_Your objective_
Your task is to transcribe the entries below exactly, beginning with the line containing "This screenshot has height=584, width=808." and ending with the final line, and to add nothing else.

Collected data entries
+---+
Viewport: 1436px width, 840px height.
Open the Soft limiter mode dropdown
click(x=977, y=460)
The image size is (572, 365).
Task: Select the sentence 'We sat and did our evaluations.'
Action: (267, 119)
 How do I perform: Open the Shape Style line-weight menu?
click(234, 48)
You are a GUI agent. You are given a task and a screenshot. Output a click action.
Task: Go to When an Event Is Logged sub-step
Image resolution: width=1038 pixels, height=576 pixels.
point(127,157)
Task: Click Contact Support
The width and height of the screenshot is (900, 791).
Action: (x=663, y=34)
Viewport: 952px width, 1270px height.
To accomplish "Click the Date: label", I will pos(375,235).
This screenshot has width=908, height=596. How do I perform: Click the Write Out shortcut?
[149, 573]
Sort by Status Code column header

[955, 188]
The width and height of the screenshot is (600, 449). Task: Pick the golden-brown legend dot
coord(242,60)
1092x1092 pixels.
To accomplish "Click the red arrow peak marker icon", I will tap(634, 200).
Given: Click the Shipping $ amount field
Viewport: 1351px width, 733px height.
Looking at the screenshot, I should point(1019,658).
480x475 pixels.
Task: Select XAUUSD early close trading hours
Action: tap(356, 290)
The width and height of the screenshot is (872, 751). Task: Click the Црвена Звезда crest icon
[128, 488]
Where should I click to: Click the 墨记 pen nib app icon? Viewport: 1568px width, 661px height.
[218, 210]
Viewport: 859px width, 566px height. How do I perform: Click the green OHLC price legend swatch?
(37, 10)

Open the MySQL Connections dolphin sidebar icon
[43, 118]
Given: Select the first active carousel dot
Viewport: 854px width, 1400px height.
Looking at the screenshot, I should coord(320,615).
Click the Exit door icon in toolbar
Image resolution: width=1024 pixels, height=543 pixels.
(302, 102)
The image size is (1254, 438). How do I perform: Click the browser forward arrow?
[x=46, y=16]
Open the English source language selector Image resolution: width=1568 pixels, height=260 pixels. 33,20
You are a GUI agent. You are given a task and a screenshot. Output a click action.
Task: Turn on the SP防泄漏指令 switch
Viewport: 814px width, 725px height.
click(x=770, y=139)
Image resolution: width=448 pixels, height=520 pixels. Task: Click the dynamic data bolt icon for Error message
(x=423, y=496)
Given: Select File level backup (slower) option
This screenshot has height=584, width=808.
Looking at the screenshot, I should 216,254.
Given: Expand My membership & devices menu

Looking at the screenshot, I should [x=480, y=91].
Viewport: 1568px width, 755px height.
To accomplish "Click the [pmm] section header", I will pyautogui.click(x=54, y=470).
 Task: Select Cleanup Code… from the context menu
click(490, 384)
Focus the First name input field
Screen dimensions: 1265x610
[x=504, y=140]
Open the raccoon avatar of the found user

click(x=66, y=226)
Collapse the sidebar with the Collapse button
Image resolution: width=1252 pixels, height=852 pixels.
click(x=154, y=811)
+---+
_Reply to the exercise_
This screenshot has height=584, width=808.
Looking at the screenshot, I should 216,254.
Given: Expand My membership & devices menu

Looking at the screenshot, I should [x=480, y=91].
Viewport: 1568px width, 755px height.
To accomplish "Click the [pmm] section header", I will pyautogui.click(x=54, y=470).
 Task: Select Cleanup Code… from the context menu
click(490, 384)
Focus the First name input field
Screen dimensions: 1265x610
[x=504, y=140]
Open the raccoon avatar of the found user

click(x=66, y=226)
Collapse the sidebar with the Collapse button
Image resolution: width=1252 pixels, height=852 pixels.
click(x=154, y=811)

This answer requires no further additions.